Executive director Gabe Roth wrote the following letter to the editor of the Lexington (Ky.) Leader-Herald, which the paper ran on Oct. 4:

Justice Samuel Alito’s arguments in favor of maintaining the broadcast ban at the U.S. Supreme Court are unconvincing. Allowing cameras into court hearings, he believes, would make his institution ‘as popular as Congress’ and sound bites would ‘distort what happens during the oral argument.’ Not true.

The Supreme Court is already experiencing near-record low popularity, in part due to its insistence on preserving the video and live audio ban and abiding by ethical and financial standards that are the most lenient among the branches. Plus, print and online reporters are already using sound bites from court hearings; they’re called “quotations.”

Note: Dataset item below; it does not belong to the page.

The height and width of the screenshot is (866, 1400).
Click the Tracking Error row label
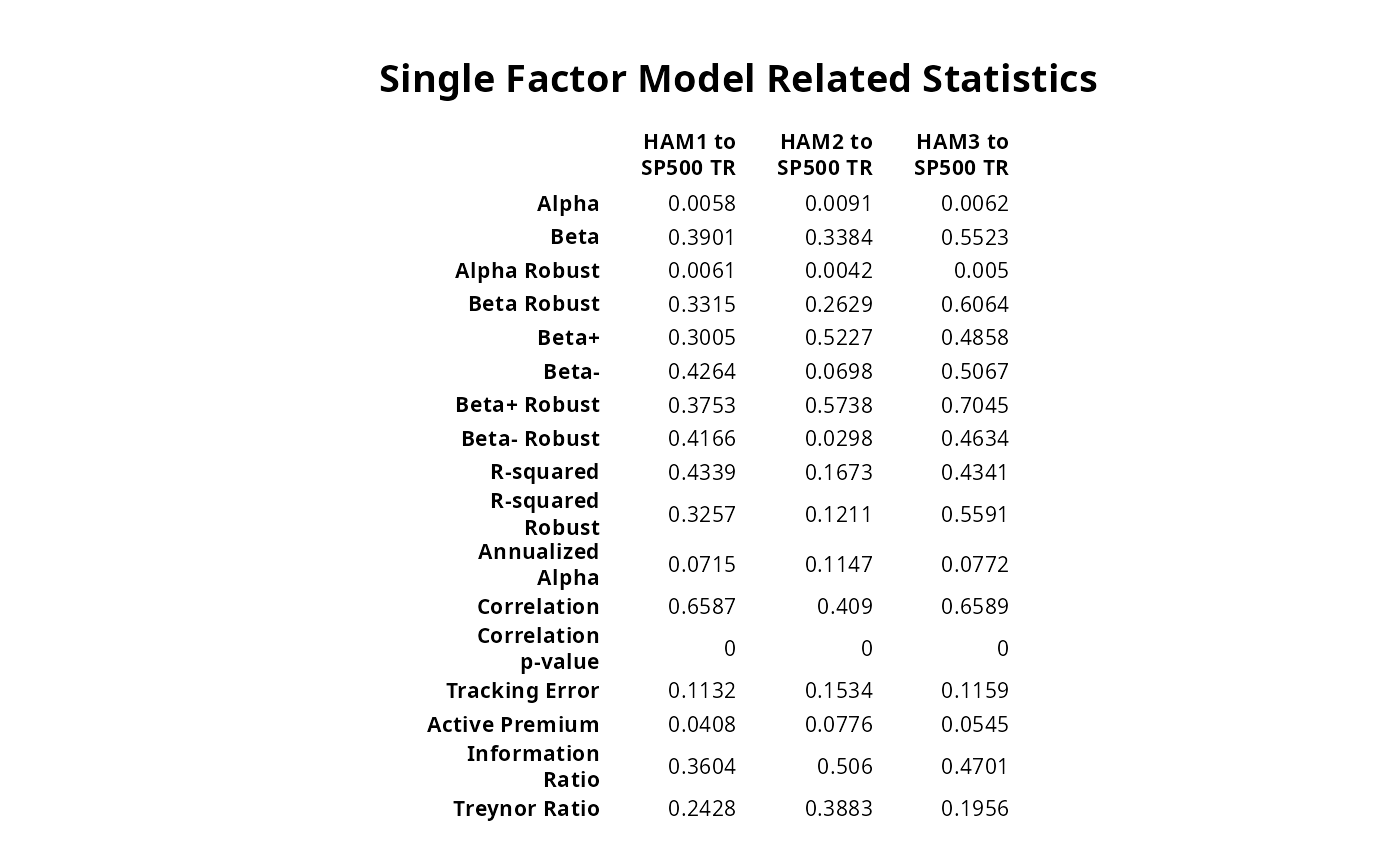[x=523, y=691]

This issue appeared before then-Judge Alito when he was on the Third Circuit Court of Appeals. ‘We had a debate within our court about whether we would or should allow television cameras in our courtroom,’ he said at his 2005 Supreme Court confirmation hearing. ‘I argued that we should do it.’

As the justices start hearing cases again this month, Alito’s 180-degree turn on cameras should come full circle — for the American public, who expect greater transparency from their government, and for the court itself, which, amidst the rancor elsewhere in Washington, would do well to broadcast its mild yet thought-provoking hearings for all to see.